Short task: Reproduce the following rows word for word, covering every one of them.

[begin Input records]

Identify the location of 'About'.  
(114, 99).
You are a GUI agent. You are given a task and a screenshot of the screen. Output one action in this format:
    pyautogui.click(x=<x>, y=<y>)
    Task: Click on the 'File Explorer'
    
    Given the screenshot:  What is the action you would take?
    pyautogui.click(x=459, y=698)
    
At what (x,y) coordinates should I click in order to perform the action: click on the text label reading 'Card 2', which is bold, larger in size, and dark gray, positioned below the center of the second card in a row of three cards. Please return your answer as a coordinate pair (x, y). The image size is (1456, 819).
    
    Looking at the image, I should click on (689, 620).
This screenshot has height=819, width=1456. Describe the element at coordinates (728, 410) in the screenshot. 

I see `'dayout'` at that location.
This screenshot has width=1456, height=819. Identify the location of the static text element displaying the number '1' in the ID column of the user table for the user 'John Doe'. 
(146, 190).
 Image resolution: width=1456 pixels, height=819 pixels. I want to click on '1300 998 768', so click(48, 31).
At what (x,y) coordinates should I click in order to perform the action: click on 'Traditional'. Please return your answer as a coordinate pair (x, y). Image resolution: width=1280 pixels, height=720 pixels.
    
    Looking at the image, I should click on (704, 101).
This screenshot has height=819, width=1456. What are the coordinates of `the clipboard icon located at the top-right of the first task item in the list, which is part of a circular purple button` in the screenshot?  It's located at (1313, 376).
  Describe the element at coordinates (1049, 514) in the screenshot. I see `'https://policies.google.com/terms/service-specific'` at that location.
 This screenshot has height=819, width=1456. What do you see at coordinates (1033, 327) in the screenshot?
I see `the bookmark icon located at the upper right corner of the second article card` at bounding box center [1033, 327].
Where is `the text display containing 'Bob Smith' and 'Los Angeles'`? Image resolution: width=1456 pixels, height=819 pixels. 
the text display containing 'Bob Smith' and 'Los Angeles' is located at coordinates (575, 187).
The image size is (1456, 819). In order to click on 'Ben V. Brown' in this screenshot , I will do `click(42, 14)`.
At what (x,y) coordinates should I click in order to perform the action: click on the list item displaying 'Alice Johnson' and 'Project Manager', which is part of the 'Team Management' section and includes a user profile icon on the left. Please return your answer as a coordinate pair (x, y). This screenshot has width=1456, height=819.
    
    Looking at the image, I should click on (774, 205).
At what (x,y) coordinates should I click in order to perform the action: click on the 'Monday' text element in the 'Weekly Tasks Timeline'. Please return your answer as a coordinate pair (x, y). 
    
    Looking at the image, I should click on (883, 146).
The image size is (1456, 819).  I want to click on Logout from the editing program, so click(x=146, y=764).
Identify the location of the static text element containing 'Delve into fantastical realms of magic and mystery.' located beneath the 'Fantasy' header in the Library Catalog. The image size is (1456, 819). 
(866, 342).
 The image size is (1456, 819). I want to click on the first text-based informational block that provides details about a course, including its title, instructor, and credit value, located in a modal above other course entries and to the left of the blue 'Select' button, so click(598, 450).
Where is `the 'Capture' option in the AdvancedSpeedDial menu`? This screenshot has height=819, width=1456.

[end Input records]

Answer to this exercise:
Identify the location of 'About'.  
(114, 99).
You are a GUI agent. You are given a task and a screenshot of the screen. Output one action in this format:
    pyautogui.click(x=<x>, y=<y>)
    Task: Click on the 'File Explorer'
    
    Given the screenshot:  What is the action you would take?
    pyautogui.click(x=459, y=698)
    
At what (x,y) coordinates should I click in order to perform the action: click on the text label reading 'Card 2', which is bold, larger in size, and dark gray, positioned below the center of the second card in a row of three cards. Please return your answer as a coordinate pair (x, y). The image size is (1456, 819).
    
    Looking at the image, I should click on (689, 620).
This screenshot has height=819, width=1456. Describe the element at coordinates (728, 410) in the screenshot. 

I see `'dayout'` at that location.
This screenshot has width=1456, height=819. Identify the location of the static text element displaying the number '1' in the ID column of the user table for the user 'John Doe'. 
(146, 190).
 Image resolution: width=1456 pixels, height=819 pixels. I want to click on '1300 998 768', so click(48, 31).
At what (x,y) coordinates should I click in order to perform the action: click on 'Traditional'. Please return your answer as a coordinate pair (x, y). Image resolution: width=1280 pixels, height=720 pixels.
    
    Looking at the image, I should click on (704, 101).
This screenshot has height=819, width=1456. What are the coordinates of `the clipboard icon located at the top-right of the first task item in the list, which is part of a circular purple button` in the screenshot?  It's located at (1313, 376).
  Describe the element at coordinates (1049, 514) in the screenshot. I see `'https://policies.google.com/terms/service-specific'` at that location.
 This screenshot has height=819, width=1456. What do you see at coordinates (1033, 327) in the screenshot?
I see `the bookmark icon located at the upper right corner of the second article card` at bounding box center [1033, 327].
Where is `the text display containing 'Bob Smith' and 'Los Angeles'`? Image resolution: width=1456 pixels, height=819 pixels. 
the text display containing 'Bob Smith' and 'Los Angeles' is located at coordinates (575, 187).
The image size is (1456, 819). In order to click on 'Ben V. Brown' in this screenshot , I will do `click(42, 14)`.
At what (x,y) coordinates should I click in order to perform the action: click on the list item displaying 'Alice Johnson' and 'Project Manager', which is part of the 'Team Management' section and includes a user profile icon on the left. Please return your answer as a coordinate pair (x, y). This screenshot has width=1456, height=819.
    
    Looking at the image, I should click on (774, 205).
At what (x,y) coordinates should I click in order to perform the action: click on the 'Monday' text element in the 'Weekly Tasks Timeline'. Please return your answer as a coordinate pair (x, y). 
    
    Looking at the image, I should click on (883, 146).
The image size is (1456, 819).  I want to click on Logout from the editing program, so click(x=146, y=764).
Identify the location of the static text element containing 'Delve into fantastical realms of magic and mystery.' located beneath the 'Fantasy' header in the Library Catalog. The image size is (1456, 819). 
(866, 342).
 The image size is (1456, 819). I want to click on the first text-based informational block that provides details about a course, including its title, instructor, and credit value, located in a modal above other course entries and to the left of the blue 'Select' button, so click(598, 450).
Where is `the 'Capture' option in the AdvancedSpeedDial menu`? This screenshot has height=819, width=1456.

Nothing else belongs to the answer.